The authors of The Fix, an exposé of the Libor rigging scandal, deserve praise for a gripping tale of greed and incompetence, says George Mitton.
The London Interbank Offered Rate (Libor), a measure of what it costs banks to borrow from one another, has been called the world’s most important number. No wonder, then, that outrage followed news that traders and bankers had manipulated it.
Libor is everywhere. It underlies trillions of dollars of investments from mortgages to bonds to mutual funds. Yet The Fix, an absorbing book from journalists Liam Vaughan and Gavin Finch, is less about the number itself and more about the individuals who sought to rig it – how they did it, why they did it, and how they were caught.
It is a compelling tale of greed and, ultimately, a scathing critique of a flawed mechanism that was ripe for abuse.

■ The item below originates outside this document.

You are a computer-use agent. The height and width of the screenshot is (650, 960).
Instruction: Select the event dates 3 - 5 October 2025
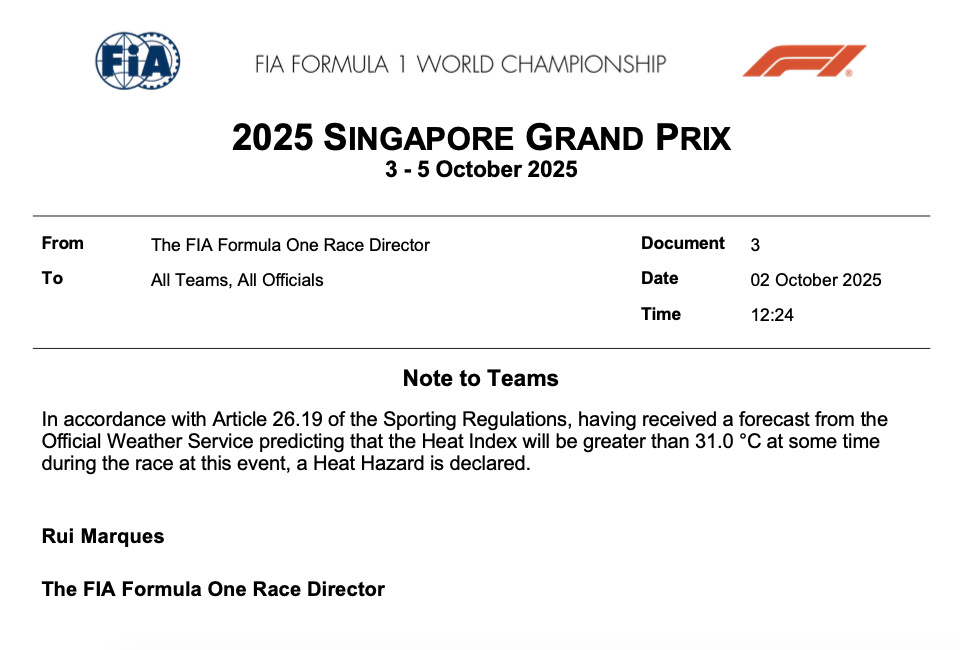pos(481,170)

The anti-hero of this drama is Tom Hayes, a trader who was among the most ruthless and successful at manipulating Libor.
Hayes, as described in the book, is a fascinating character. A gifted mathematician with Asperger’s syndrome whose colleagues compared him to Dustin Hoffman’s character in Rain Man, Hayes was an outsider in the debauched culture of the trading floor. While his colleagues downed champagne and frequented strip clubs, Hayes “got drunk on a couple of pints and preferred KFC to fine dining”. What really excited him was the thrill of making money. Obsessive and fiercely competitive – he apparently dreamed of interest rate swaps – Hayes gained a reputation as one of the smartest, bravest traders in the yen derivatives market. From the Tokyo offices of UBS and later Citigroup, he banked millions of dollars of profits for the banks that employed him.
Hayes’s success was no lucky accident. Through bribes, intimidation and the force of his personality, he influenced the individuals – both at his own bank and at others – whose job was to submit their bank’s daily Libor rates. By moving the overall rate by as little as a basis point, he could make as much as $750,000 on his own positions.
The Fix is the story of Hayes’s undoing, the result of an investigation into rate-fixing started by a US regulator, the Commodity Futures Trading Commission. A cat-and-mouse structure familiar to thrillers gives the book its page-turning momentum. You know Hayes gets caught eventually, but it is thrilling to watch the net close around him.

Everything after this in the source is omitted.